This document focuses on how to obtain Ph.D. level training in consumer psychology and on career opportunities for Ph.D. level consumer psychologists (we refer students interested in bachelor's and master's level positions to Appendix 2 in Kotler, P. and Armstrong, G. [1991]. Principles of Marketing. Englewood Cliffs, NJ: Prentice Hall).

This document provides students in psychology, marketing, and communications with information about:

  • the orientation and the goals of consumer psychologists

  • the contributions they make

  • their research methods

  • their academic journals

  • graduate programs in consumer psychology and

  • career opportunities in consumer psychology

Consumer psychology is the study of human responses to product and service related information and experiences. Many responses are relevant, including affective (emotional), cognitive (beliefs and judgments), and behavioral (purchase decisions and consumption-related practices) responses. A broad range of product and service related information is relevant, including marketer initiated stimuli (e.g., advertisements, package labels, coupons, point-of-purchase displays), consumer magazines, and word-of-mouth communications from friends and relatives.

Responses to information about products and services are influenced by three major factors: (1) person variables (e.g., personality variables, prior attitudes and opinions), (2) situational variables (e.g., marketer initiated stimuli, product variables), and (3) person by situation interactions.

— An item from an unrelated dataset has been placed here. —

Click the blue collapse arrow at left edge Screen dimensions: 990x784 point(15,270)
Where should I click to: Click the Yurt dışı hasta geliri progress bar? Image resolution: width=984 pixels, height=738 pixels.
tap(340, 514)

The goals of consumer psychologists are to describe, predict, influence, and/or explain consumer responses to product and service related information.


What Consumer Psychologists are Doing

IN THE LABORATORY a psychologist is photographing eye movements for a package design company as his subjects observe a succession of soft drink containers.

AT A GOVERNMENT BUREAU a psychologist presents the results of a study concerning consumer response to an advertising claim that is literally true but has false inferential implications.

ON AN OVERSEAS FLIGHT a psychologist is administering a series of projective questions to a sample of travelers for an airline.

AT AN AUTOMOBILE COMPANY a psychologist assesses consumer response to various combinations of product features to help engineers determine the optimal combination.

AT A UNIVERSITY a psychologist is helping develop a theoretical model of financial decisions made by families.

AT AN ADVERTISING AGENCY a psychologist is presenting study findings that show how well alternative commercials communicate, and improve attitudes toward a brand of coffee.


What Consumer Psychologists Contribute To

IN THE CLASSROOM a psychologist is teaching students about children's responses to advertisements and to children's television programs that promote program-related toys and action figures.

AT A RESEARCH FIRM a psychologist is conducting a group discussion with eight women who have stopped serving meat to their families.

AT A KITCHEN TABLE a psychologist is observing a successful life insurance salesman talk with a prospect.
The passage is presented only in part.